Abstract

In this paper, we attempt to unpack the existing landscape of agricultural extension services and delve into questions of access to and localisation of knowledge to understand how these conditions (access and localisation) determine climate change adaptation in agriculture in the southern Indian state of Karnataka. Our empirical findings suggest that the current extension framework reproduces existing inequalities in that access to institutional knowledge and its uptake is linked to one’s social location, that is, caste, gender, class, and geographic location, and information shared is neither timely nor contextually relevant. Employing accessibility and localization as lenses of inquiry, we argue from empirical evidence that smallholder farmers in a rain-fed context are especially vulnerable to the risks posed by climatic change and hence agricultural extension (with climate-informed knowledge) should be to be seen as a critical enabler of adaptation; ensuring accessibility and localisation, we argue, strengthens climate services, and by extension, enables adaptation to climatic risks.

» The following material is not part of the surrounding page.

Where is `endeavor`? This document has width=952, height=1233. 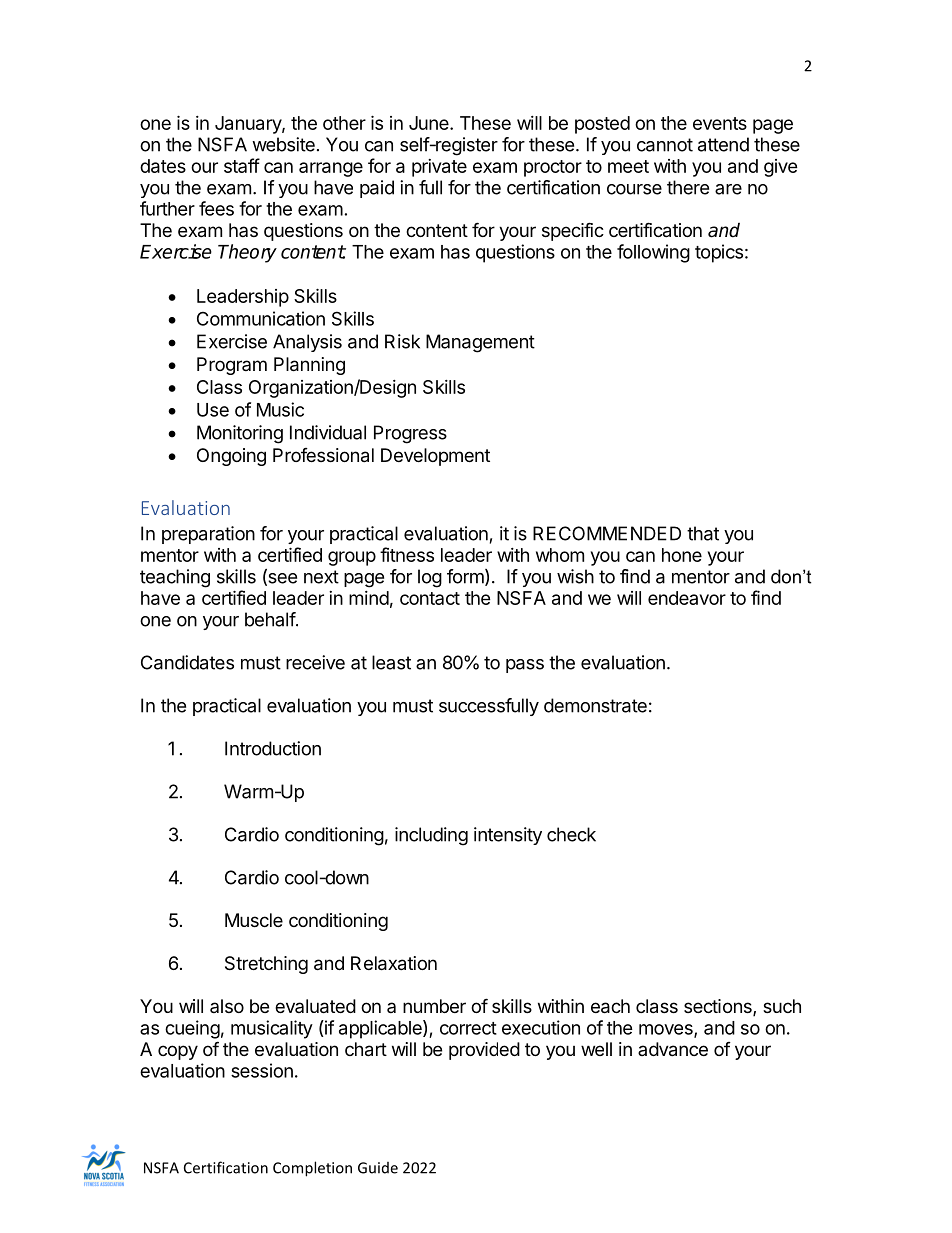 endeavor is located at coordinates (687, 598).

The issues that encumber effective extension, we contend, can be mitigated by a re-imagination of agricultural extension, one that privileges public field level functionaries as conduits between state departments and farmers over other modes, and enables structured involvement of community collectives as vehicles to address local needs and ensure access. Drawing on interventions in our study sites, we make a case for promoting knowledge systems that ensure access to climate-specific agricultural information and contextual embeddedness.